During that time, many Christian refugees settled in the area between Tsinari and Kule Kafe. Several of them, accustomed to engaging in practices of religious syncretism, continued using the türbe as a holy site, identifying Musa Baba with Agios Georgios and, for years, there was a small icon stand on the square dedicated to the Christian saint.

However, there were also demands for the demolition of the monument. Prominent among the protesters was Vasilis Papaioannou, born Vasilis Papagiovanoglou, a refugee from Sungurlu. Papaioannou had settled in a large, luxurious house built by his family right across the türbe. Years later, his son, Odysseas Papaioannou, who lives in this house today, fought for the preservation and restoration of the monument.

The newspaper Efimerida ton Valkanion wrote about Terpsithea Square on May 6, 1933: ‘A little more zigzagging and we find ourselves on Terpsithea Square, a cross between a picturesque enclave and a dream. There are no tekes there anymore, no muezzins or softas or gurgling shishas. Only faint traces remain of the square’s old Turkish character. Surrounded by tidy houses and with a dreamy view sprawling in front of it, it’s as if the square is waiting for someone to renovate it, transform it, beautify it, give it a new lease of life’. 

The Musa Baba türbe has had multiple uses over the years. During the military dictatorship (1967-1973), it was used for food storage by the Brave Youth, a division of the Greek Boy Scouts. It also housed the offices of the Olympiakos Terpsitheas Football Club. Today, Terpsithea Square is a meeting point for the people in the neighbourhood and a place where young children can play. The restored türbe is an integral part of the square, but at the same time, for most of the area’s residents and visitors, the monument has been completely removed from the historical circumstances that created it, highlighting the mechanisms which ensure that the past will be silenced even when its traces persist in space.

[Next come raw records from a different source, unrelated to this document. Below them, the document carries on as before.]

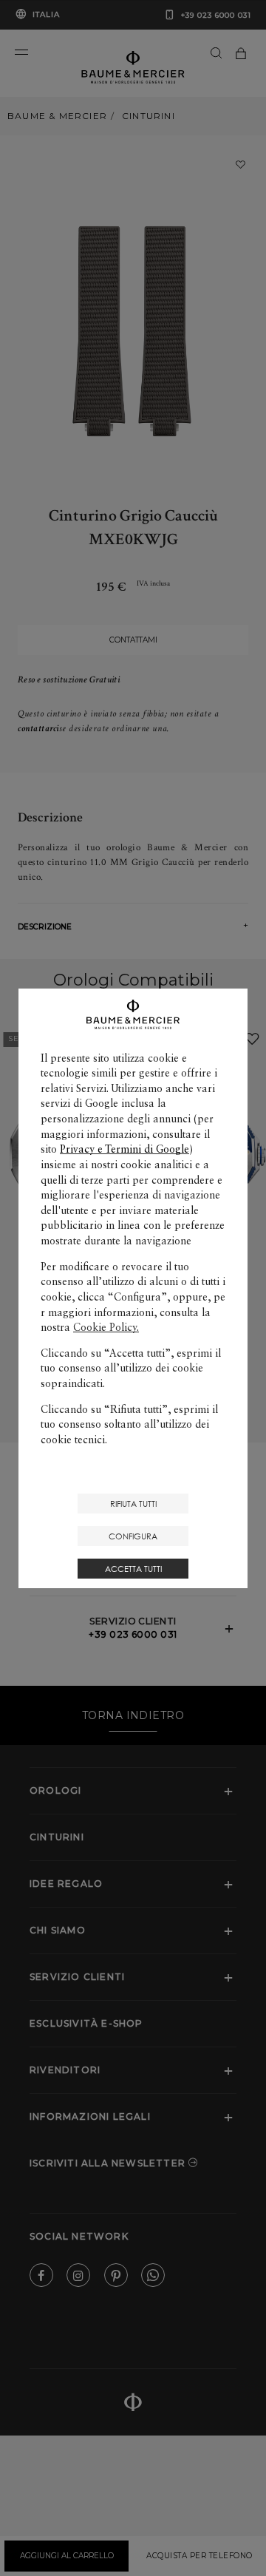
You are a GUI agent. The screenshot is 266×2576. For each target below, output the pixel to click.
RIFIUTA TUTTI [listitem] (133, 1503)
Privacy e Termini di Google (124, 1149)
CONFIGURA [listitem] (133, 1536)
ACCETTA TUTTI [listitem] (133, 1568)
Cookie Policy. (106, 1327)
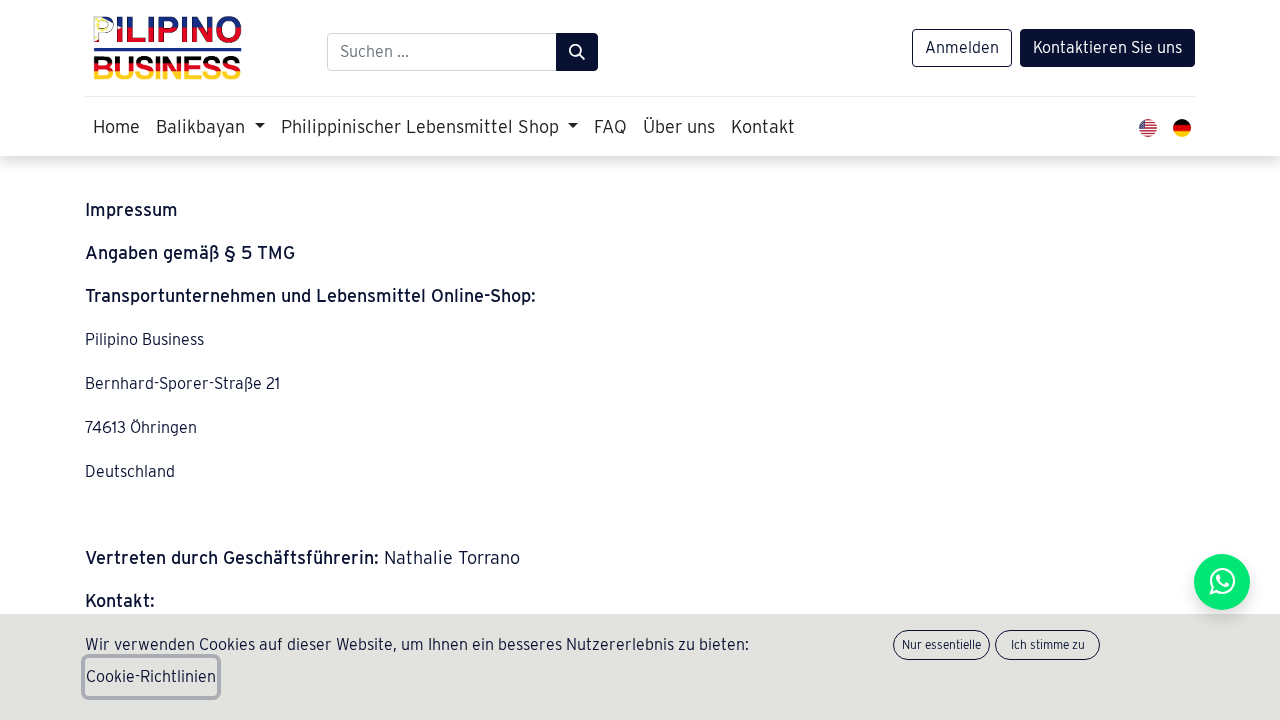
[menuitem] (116, 126)
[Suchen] (577, 52)
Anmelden (962, 47)
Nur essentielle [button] (941, 644)
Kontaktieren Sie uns (1107, 47)
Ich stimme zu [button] (1048, 644)
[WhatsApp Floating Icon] (1222, 582)
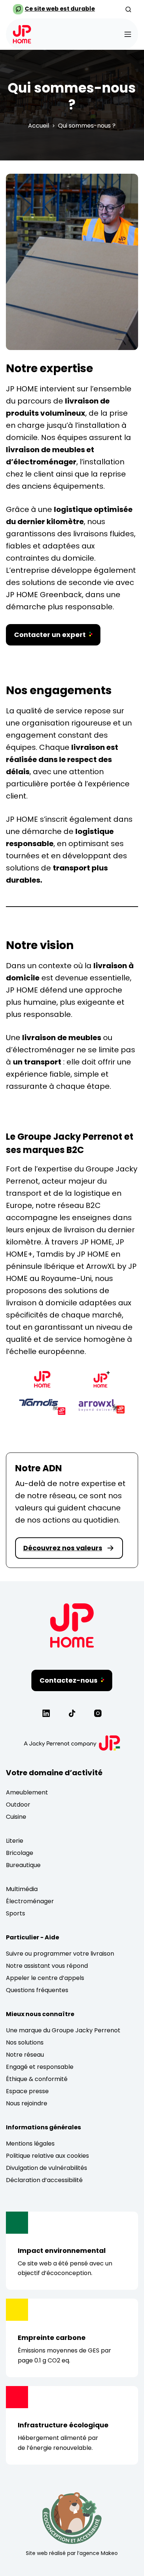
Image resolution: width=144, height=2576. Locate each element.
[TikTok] (72, 1713)
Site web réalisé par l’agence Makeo (72, 2553)
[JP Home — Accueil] (72, 1645)
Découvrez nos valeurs (62, 1547)
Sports (15, 1913)
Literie (14, 1840)
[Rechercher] (128, 9)
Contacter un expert (50, 634)
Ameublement (27, 1792)
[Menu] (127, 34)
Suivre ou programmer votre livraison (60, 1953)
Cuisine (16, 1816)
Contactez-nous (68, 1680)
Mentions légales (30, 2143)
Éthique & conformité (37, 2079)
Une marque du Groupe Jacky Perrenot (63, 2030)
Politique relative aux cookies (47, 2155)
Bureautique (23, 1865)
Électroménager (30, 1901)
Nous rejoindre (26, 2103)
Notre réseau (25, 2054)
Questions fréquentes (37, 1990)
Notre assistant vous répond (47, 1966)
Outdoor (18, 1804)
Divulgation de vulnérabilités (46, 2168)
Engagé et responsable (39, 2067)
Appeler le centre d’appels (45, 1978)
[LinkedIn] (46, 1713)
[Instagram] (98, 1713)
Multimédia (22, 1889)
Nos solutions (25, 2042)
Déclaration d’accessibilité (44, 2180)
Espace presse (27, 2091)
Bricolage (19, 1853)
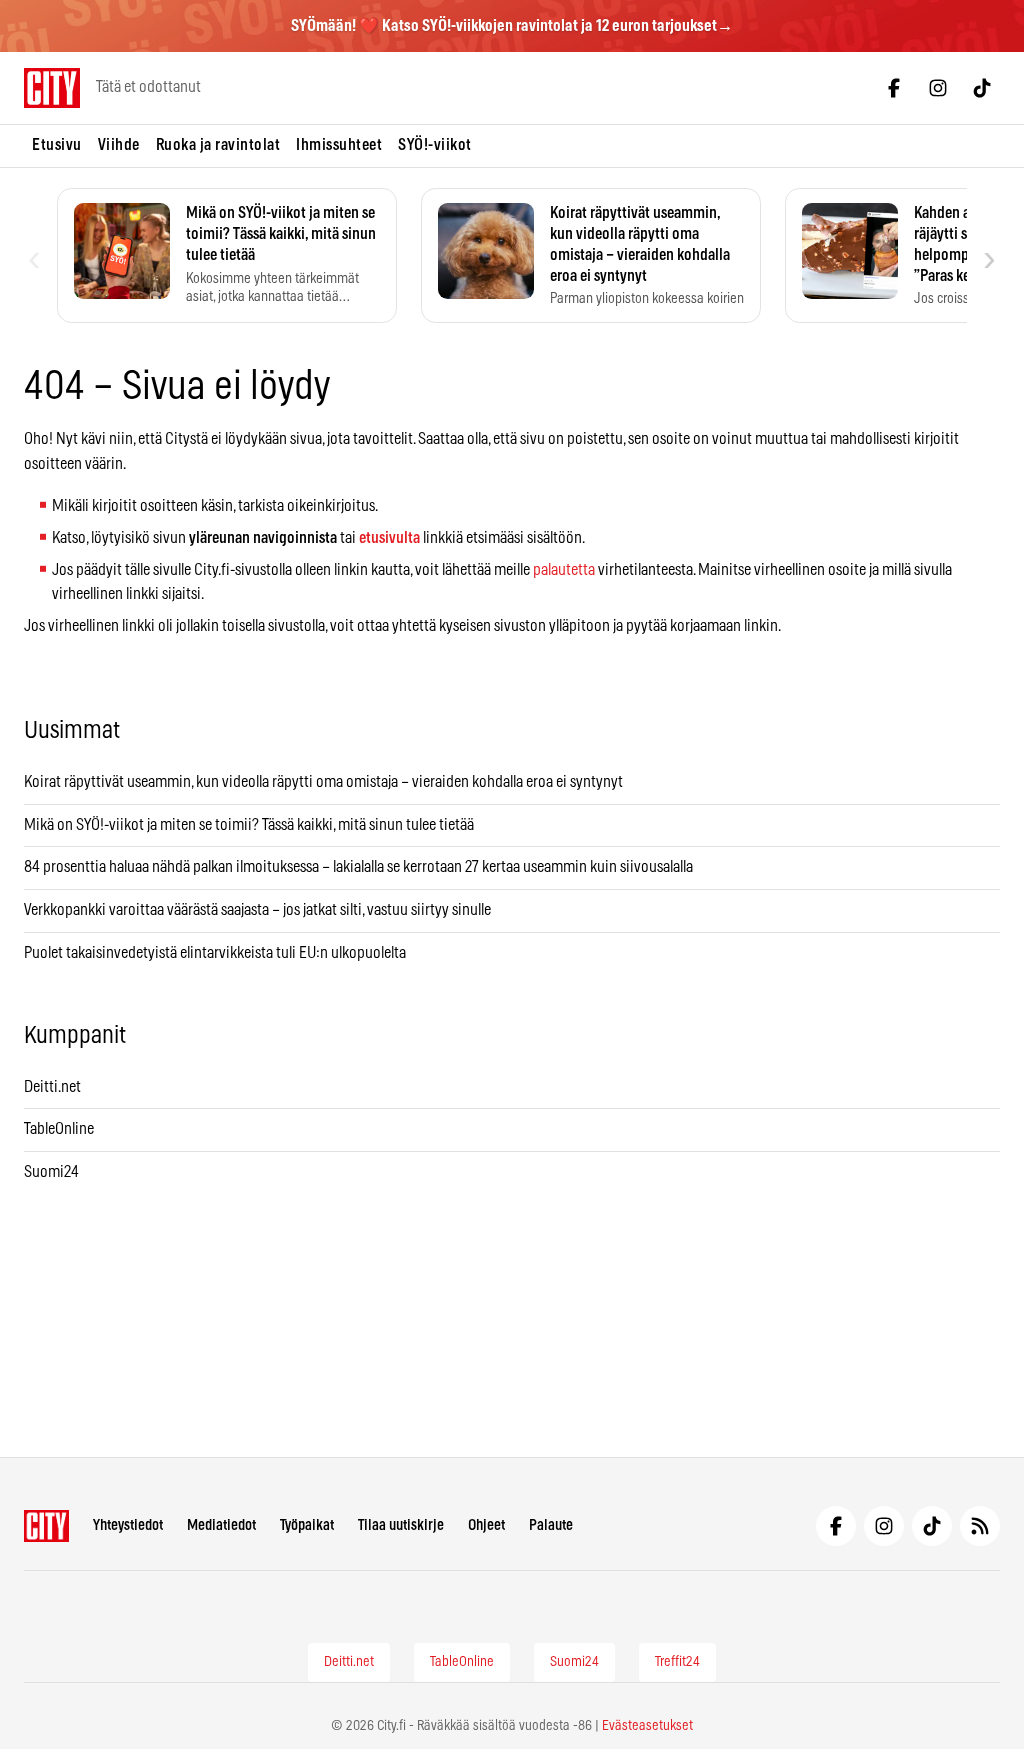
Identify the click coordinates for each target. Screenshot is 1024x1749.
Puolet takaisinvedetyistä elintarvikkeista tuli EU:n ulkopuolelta (215, 953)
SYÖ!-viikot (435, 145)
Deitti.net (52, 1087)
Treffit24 (677, 1662)
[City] (46, 1526)
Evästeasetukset (647, 1726)
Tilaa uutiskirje (401, 1525)
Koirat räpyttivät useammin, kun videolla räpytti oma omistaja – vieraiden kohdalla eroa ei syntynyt (323, 782)
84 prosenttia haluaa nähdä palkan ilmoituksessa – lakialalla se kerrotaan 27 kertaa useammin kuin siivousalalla (358, 867)
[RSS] (980, 1526)
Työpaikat (307, 1525)
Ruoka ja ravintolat (218, 145)
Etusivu (57, 145)
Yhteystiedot (128, 1525)
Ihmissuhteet (339, 145)
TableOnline (59, 1129)
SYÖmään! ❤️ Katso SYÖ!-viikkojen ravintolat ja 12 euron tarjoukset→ (512, 26)
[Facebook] (894, 88)
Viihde (119, 145)
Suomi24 (51, 1172)
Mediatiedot (221, 1525)
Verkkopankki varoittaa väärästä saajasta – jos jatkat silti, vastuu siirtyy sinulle (257, 910)
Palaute (551, 1525)
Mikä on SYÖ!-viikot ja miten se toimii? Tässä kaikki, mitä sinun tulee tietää (249, 825)
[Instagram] (938, 88)
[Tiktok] (982, 88)
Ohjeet (486, 1525)
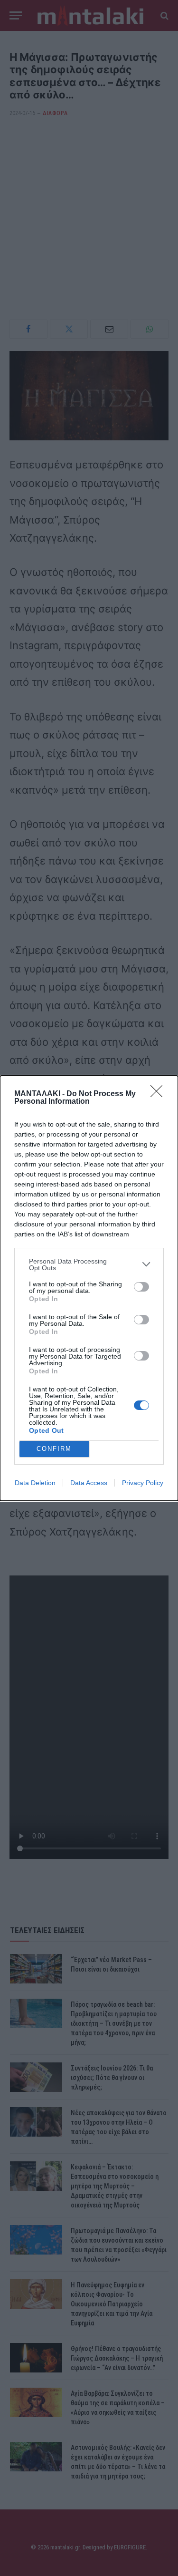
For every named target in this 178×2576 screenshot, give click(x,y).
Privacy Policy (142, 1483)
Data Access (88, 1483)
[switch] (141, 1287)
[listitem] (89, 1264)
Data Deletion (35, 1483)
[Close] (159, 1094)
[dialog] (89, 1288)
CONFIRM (54, 1448)
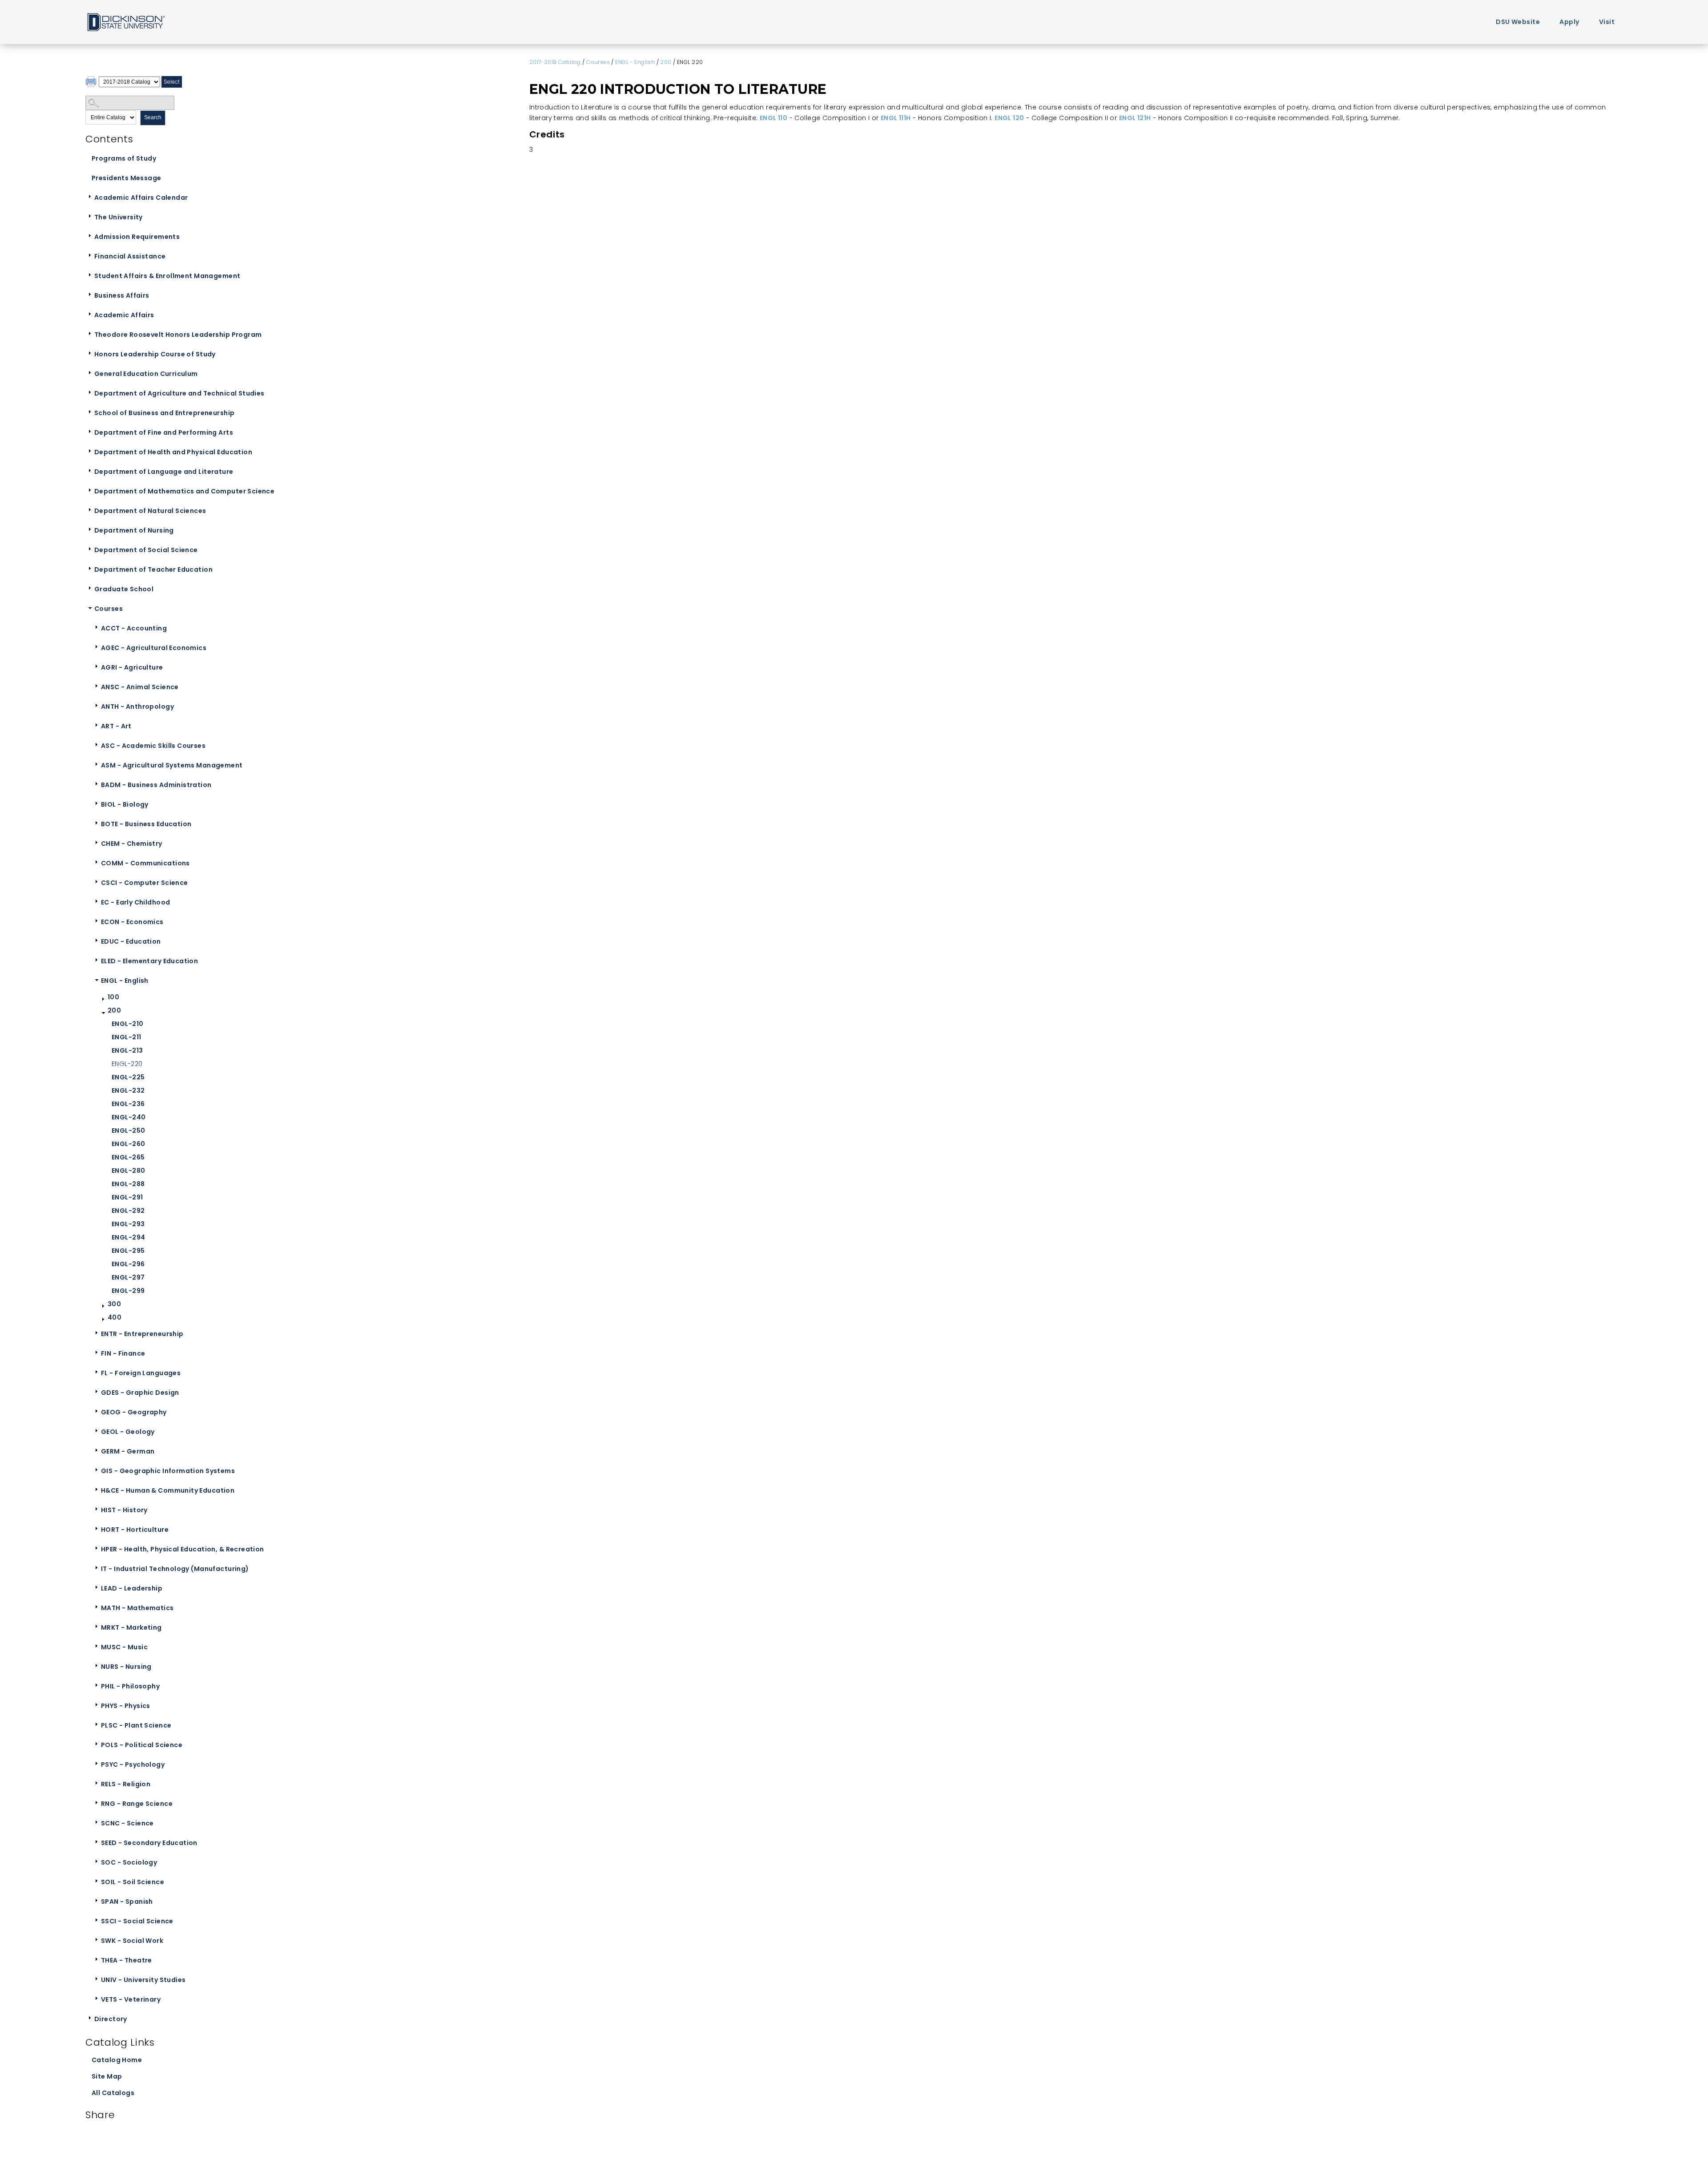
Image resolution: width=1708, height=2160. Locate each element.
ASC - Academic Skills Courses (153, 745)
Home (125, 21)
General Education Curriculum (146, 373)
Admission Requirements (137, 236)
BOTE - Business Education (146, 824)
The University (118, 217)
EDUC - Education (131, 941)
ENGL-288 (128, 1183)
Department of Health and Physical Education (173, 452)
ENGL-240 (128, 1117)
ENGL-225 (128, 1077)
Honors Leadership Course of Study (155, 354)
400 (114, 1317)
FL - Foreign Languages (141, 1373)
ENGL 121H (1135, 117)
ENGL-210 (127, 1023)
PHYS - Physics (125, 1705)
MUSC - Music (124, 1647)
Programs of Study (124, 158)
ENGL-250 (128, 1130)
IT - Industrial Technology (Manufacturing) (175, 1568)
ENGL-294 (128, 1237)
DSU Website (1518, 21)
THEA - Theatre (126, 1960)
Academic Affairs (124, 315)
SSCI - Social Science (137, 1921)
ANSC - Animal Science (140, 686)
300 (114, 1304)
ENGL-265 (128, 1157)
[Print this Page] (92, 82)
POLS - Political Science (141, 1744)
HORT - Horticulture (135, 1529)
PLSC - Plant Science (136, 1725)
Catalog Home (117, 2059)
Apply (1569, 21)
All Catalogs (113, 2092)
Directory (110, 2019)
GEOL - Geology (128, 1431)
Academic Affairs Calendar (141, 197)
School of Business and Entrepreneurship (164, 412)
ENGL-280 (128, 1170)
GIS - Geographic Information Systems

To the west of Terpsithea Square, on Iasonos Street, stood Villa Moskoff, where the Greek People’s Liberation Army (ELAS) installed its headquarters a few days before the city’s liberation. From quite early on, the refugee population of Ano Poli joined the interwar workers’ movement. Tsinari and Kule Kafe were often described by the press as Communist strongholds and, despite the requisite exaggeration characterising the coverage, the truth was that the tobacco workers’ movement was particularly active in the area and the Communist Party received markedly high percentages there in the elections.

Large swaths of the population of Ano Poli joined the National Liberation Front (EAM) and the Greek resistance during the German occupation. On its eastern side, near the castles, Ioakeim Belidis’ house basement housed the illegal press which printed the newspaper Laiki Foni, an instrument of the Greek Communist Party (KKE) Macedonian Office. The film The Barefoot Battalion by Greg Tallas, based on a true story about a group of barefoot orphan kids who self-organised to survive the occupation, places their hideaway in the area of the Acropolis.